Source:
- - -
Photosanity founder Alethea Cheng Fitzpatrick shares her tips and advice for selecting an after school plan that works for your child and your family.
So, you finally made it – your kids are in elementary school! You no longer have to worry about child-care right?! Wrong.
If you’re a full-or part time working parent, unless you have extremely family-friendly working hours (or perhaps work in a school yourself), school generally lets out from as early as 2.30pm, so you are STILL left with the after-school conundrum. So, what do you do with your kids in those hours between when they get out of school and when you get home from work, which could be as many as five hours or even more, depending on your work schedule.
And even if you’re a full-time stay-at-home parent, if you have several kids in different schools you might STILL have an issue to resolve if there are conflicting pick-up times that make it impossible for you to pick-up all your kids at the regular time. (And let’s not even talk about all the holidays and extra days off school, snow days, sick days and winter and spring break and the summer.)
Staying focused on the after-school conundrum, you basically have two choices:
1) Hire an after-school sitter (or enlist friends or relatives)
2) Sign your child up for after-school programs
There are pros and cons to each option, so here are some things to consider, acknowledging that having choices is in itself a privilege that not all parents have.
Cost: Yes, this is often the first thing to look at. After-school programs are often very cost-effective, especially if you only have one child, but don’t assume it’s the cheaper option, especially if you have more than one child. Of course, cost isn’t necessarily the only factor to consider, but doing a realistic cost comparison is a good place to start.
Logistics: After-school programs can be very enticing, especially if your school offers a good program, but the problem with many after-school programs is that they only go until 6 pm.
Can you or another caregiver consistently be out of work and at your child’s school by 6 pm to pick them up? Some parents can, but if you have a typical 9-5 job where actually leaving at 5 pm is far from the norm and 6 pm is more realistic at best, AND you have a commute, a 6pm pick-up just isn’t in the cards!
This can impact the cost if you have to hire a sitter to pick your kids up from after-school anyway.
Your child’s needs: Is your child tired after a full day of school and in need of some downtime, or do they have tons of additional energy and love having a lot of structured activities? Are they extroverted and ready to spend more time around other people, or are they more introverted and would do better with some quiet time at home? Does the after-school program offer downtime and outside play time as part of their program? Are the activities matched to their interests?
- - -
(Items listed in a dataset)
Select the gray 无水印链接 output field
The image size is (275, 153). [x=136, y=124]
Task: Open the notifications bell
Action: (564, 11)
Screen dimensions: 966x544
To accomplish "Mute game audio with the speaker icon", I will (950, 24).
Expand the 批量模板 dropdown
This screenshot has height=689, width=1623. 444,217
- - -
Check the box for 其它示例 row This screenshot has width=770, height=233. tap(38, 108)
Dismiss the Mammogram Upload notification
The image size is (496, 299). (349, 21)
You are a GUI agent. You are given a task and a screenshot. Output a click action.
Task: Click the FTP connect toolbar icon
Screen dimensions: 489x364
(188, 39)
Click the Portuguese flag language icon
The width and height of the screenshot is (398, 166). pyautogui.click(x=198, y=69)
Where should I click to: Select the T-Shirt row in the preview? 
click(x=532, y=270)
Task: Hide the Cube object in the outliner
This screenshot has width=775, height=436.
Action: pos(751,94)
- - -
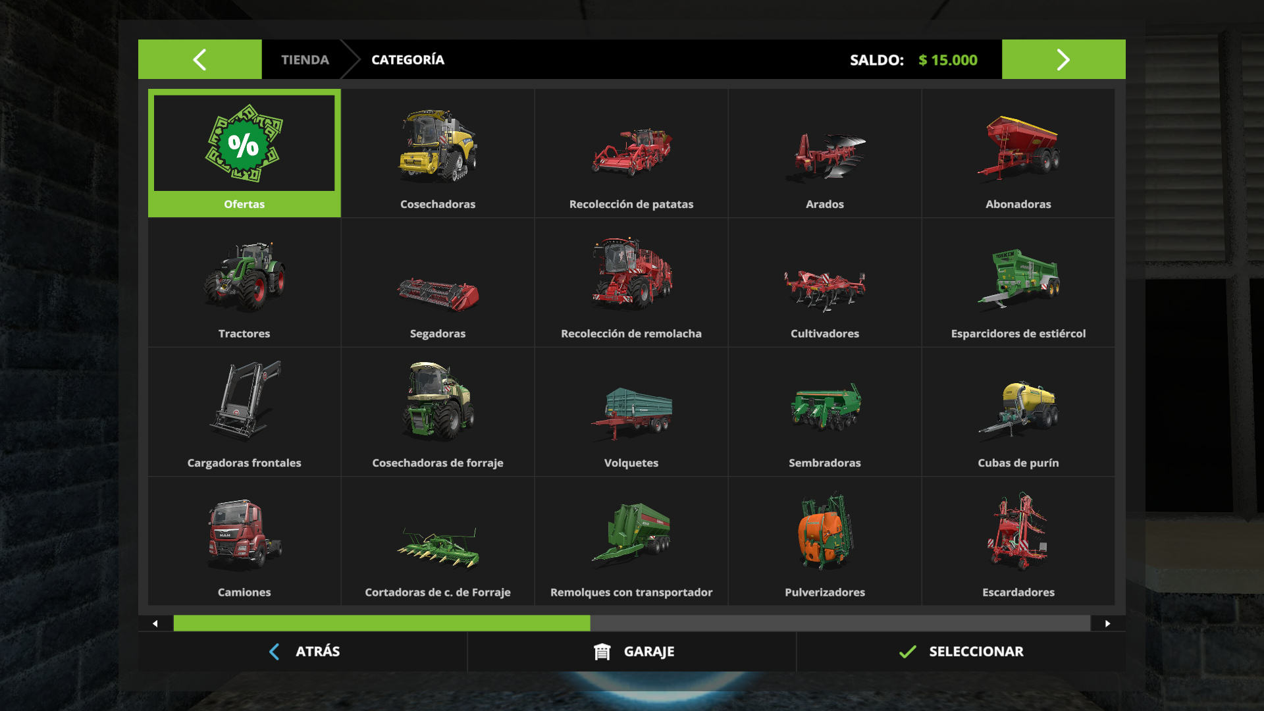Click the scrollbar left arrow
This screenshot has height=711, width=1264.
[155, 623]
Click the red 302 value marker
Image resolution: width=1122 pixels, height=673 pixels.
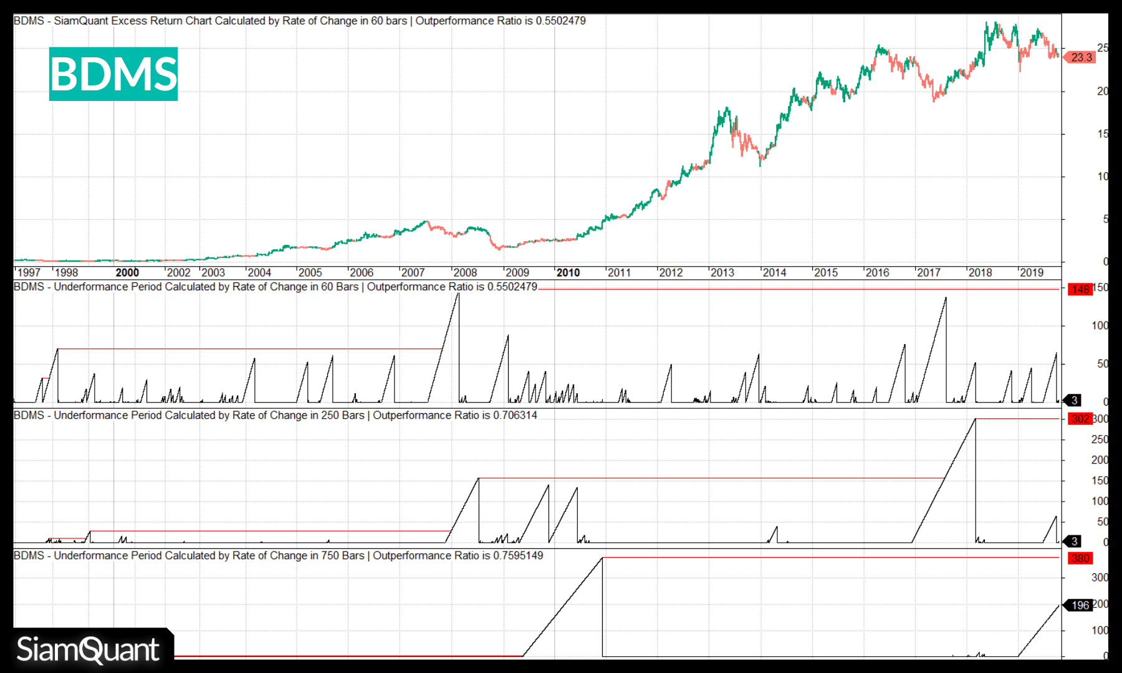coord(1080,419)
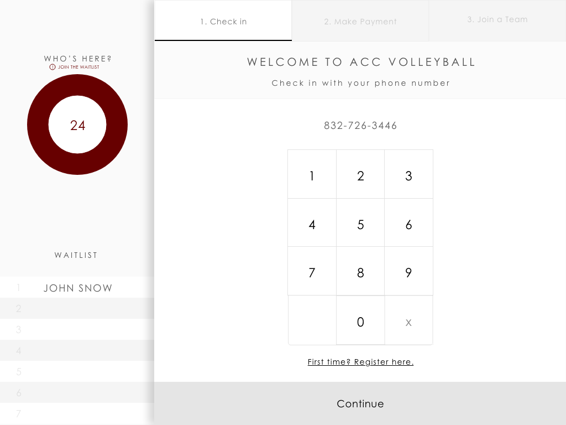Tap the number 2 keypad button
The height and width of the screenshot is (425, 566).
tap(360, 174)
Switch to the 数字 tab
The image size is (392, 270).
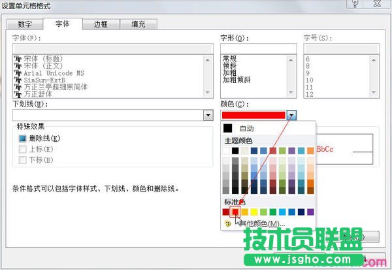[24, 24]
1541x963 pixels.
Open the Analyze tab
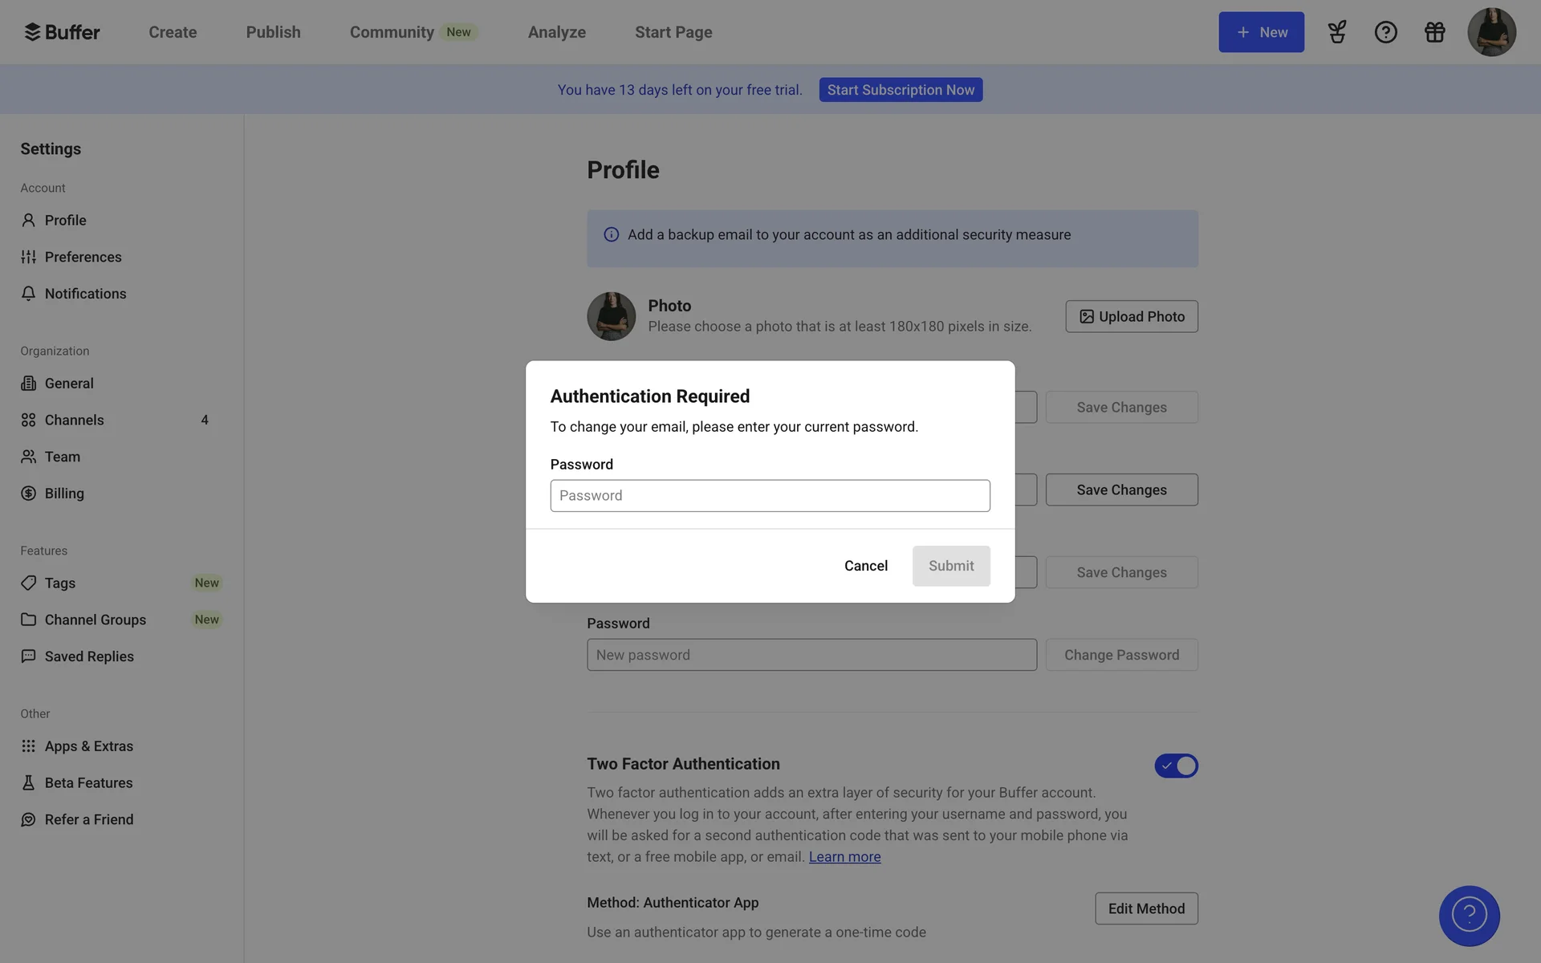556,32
- - -
Problem to work on: In the after-school care text, why is the 6 pm end time of many after-school programs a problem for some parents, and how can it change the cost?

Result of the exercise: For parents with a typical 9-5 job, leaving at 5 pm is rare and 6 pm is more realistic at best. Add a commute, and a 6 pm pick-up isn't possible. Those parents may then have to hire a sitter to collect their kids from the program anyway, which adds to the cost.